Chemical and physical data
- Formula: C_{21}H_{18}
- Molar mass: 270.375 g·mol^{−1}
- 3D model (JSmol): Interactive image;
- SMILES CC(=C(C1=CC=CC=C1)C2=CC=CC=C2)C3=CC=CC=C3;
- InChI InChI=1S/C21H18/c1-17(18-11-5-2-6-12-18)21(19-13-7-3-8-14-19)20-15-9-4-10-16-20/h2-16H,1H3; Key:FLTIZNYOOOPPHQ-UHFFFAOYSA-N;

= Triphenylmethylethylene =

Chemical compound

Triphenylmethylethylene, also known as methyltriphenylethylene or as triphenylpropene, is a synthetic nonsteroidal estrogen of the triphenylethylene group that is related to triphenylchloroethylene and was never marketed. Along with diethylstilbestrol and triphenylchoroethylene, triphenylmethylethylene was studied in 1944 by Sir Alexander Haddow for the treatment of breast cancer, and this is historically notable in that it was the first time that high-dose estrogens were found to be effective in the treatment of breast cancer. However, while diethylstilbestrol and triphenylchloroethylene were found to be significantly effective, triphenylmethylethylene was less effective and showed a favorable response in only 1 of 4 treated cases.

▶ _ASSIGNMENT_:
In the triphenylmethylethylene article, who studied the compound in 1944 as a breast cancer treatment?

(Collection entries)
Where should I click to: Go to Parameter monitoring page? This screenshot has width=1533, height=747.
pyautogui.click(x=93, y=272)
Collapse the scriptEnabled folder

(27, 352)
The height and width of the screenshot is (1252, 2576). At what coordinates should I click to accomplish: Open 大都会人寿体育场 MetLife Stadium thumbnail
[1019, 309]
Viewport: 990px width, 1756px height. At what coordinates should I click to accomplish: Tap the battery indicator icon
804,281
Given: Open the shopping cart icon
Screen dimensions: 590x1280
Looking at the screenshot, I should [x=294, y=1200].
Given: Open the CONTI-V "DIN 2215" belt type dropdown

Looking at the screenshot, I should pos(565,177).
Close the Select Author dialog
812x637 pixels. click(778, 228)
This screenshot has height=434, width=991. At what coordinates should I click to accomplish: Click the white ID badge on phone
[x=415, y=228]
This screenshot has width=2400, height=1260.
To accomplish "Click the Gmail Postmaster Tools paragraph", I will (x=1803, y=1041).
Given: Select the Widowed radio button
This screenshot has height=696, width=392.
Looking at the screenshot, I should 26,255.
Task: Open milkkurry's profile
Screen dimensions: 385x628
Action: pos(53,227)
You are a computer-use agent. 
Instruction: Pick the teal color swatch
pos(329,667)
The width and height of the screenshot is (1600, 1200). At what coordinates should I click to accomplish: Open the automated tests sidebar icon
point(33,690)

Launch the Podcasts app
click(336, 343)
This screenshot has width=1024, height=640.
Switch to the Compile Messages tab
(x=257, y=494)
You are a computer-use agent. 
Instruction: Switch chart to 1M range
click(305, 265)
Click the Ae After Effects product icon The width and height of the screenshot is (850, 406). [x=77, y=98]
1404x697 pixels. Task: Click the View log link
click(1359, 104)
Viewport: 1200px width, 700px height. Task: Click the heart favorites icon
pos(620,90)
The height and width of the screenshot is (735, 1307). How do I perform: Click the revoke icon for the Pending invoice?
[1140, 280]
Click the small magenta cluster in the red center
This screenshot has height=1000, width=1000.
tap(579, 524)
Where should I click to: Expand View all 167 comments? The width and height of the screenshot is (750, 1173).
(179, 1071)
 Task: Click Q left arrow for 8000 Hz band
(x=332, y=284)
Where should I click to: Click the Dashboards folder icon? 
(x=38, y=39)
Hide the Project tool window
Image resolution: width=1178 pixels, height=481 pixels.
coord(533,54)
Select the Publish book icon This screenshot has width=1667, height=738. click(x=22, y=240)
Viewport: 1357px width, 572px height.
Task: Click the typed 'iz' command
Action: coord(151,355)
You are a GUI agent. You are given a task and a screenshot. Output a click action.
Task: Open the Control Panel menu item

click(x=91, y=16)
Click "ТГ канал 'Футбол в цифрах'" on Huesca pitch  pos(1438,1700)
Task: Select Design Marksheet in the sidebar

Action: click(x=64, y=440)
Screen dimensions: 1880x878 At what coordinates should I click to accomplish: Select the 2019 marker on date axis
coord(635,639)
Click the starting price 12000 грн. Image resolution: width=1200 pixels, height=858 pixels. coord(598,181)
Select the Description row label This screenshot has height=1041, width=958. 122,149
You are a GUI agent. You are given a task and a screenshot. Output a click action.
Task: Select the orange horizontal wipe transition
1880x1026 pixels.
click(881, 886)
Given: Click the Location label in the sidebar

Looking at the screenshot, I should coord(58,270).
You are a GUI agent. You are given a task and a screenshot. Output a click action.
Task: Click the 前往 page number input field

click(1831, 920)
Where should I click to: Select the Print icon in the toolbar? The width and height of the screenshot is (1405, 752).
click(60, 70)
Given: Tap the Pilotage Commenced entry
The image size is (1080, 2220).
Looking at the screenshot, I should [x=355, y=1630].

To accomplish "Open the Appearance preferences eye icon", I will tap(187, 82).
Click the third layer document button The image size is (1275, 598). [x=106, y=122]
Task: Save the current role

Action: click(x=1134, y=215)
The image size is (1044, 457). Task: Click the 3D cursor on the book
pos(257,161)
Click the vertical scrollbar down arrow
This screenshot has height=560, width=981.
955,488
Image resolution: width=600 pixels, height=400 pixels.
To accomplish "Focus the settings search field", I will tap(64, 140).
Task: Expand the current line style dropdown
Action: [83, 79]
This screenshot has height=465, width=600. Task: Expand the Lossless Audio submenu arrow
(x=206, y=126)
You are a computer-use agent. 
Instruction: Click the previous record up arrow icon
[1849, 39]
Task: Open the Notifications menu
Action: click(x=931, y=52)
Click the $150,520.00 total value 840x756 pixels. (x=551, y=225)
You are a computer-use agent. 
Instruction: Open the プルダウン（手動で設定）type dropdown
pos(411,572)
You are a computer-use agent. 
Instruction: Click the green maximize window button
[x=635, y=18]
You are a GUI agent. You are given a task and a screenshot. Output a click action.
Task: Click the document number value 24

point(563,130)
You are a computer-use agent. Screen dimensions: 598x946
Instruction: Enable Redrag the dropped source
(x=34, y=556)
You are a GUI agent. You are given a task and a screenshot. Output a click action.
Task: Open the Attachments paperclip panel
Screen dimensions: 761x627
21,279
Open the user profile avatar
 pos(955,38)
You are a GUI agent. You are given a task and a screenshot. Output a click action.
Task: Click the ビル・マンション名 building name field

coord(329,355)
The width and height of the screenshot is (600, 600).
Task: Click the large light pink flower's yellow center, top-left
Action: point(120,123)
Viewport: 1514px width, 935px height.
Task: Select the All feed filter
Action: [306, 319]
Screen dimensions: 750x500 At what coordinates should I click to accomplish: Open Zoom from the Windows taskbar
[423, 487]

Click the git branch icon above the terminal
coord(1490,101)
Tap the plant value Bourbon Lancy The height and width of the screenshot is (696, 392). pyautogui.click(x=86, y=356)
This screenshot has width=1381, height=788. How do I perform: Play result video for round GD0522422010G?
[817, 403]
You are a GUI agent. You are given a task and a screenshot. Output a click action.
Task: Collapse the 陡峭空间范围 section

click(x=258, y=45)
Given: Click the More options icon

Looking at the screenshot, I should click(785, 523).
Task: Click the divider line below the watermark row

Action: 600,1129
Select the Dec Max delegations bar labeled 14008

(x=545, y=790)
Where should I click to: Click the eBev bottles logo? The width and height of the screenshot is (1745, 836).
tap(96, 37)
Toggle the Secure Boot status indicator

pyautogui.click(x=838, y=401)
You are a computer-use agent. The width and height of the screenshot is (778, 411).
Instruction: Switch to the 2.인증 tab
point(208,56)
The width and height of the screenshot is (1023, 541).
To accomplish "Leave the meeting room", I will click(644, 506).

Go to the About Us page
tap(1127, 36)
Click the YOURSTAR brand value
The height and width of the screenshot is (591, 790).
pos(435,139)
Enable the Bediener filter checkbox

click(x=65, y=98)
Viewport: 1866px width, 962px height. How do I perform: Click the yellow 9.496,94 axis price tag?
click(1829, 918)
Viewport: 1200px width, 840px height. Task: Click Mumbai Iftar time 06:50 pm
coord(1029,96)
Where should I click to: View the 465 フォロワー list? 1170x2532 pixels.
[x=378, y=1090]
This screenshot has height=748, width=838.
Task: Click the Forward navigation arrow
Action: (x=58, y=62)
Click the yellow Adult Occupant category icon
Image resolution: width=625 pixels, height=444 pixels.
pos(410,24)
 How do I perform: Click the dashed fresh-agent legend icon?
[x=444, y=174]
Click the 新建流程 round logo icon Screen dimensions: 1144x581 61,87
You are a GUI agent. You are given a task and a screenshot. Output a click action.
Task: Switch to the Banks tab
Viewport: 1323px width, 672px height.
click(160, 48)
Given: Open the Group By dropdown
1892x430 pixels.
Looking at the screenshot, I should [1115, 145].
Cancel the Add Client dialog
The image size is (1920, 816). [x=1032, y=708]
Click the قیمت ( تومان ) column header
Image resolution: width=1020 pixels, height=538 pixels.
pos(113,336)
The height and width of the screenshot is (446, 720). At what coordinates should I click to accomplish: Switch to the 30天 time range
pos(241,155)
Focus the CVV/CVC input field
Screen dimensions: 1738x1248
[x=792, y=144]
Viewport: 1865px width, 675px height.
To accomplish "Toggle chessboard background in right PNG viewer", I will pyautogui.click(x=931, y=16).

▶ _ANSWER SPACE_:
Sir Alexander Haddow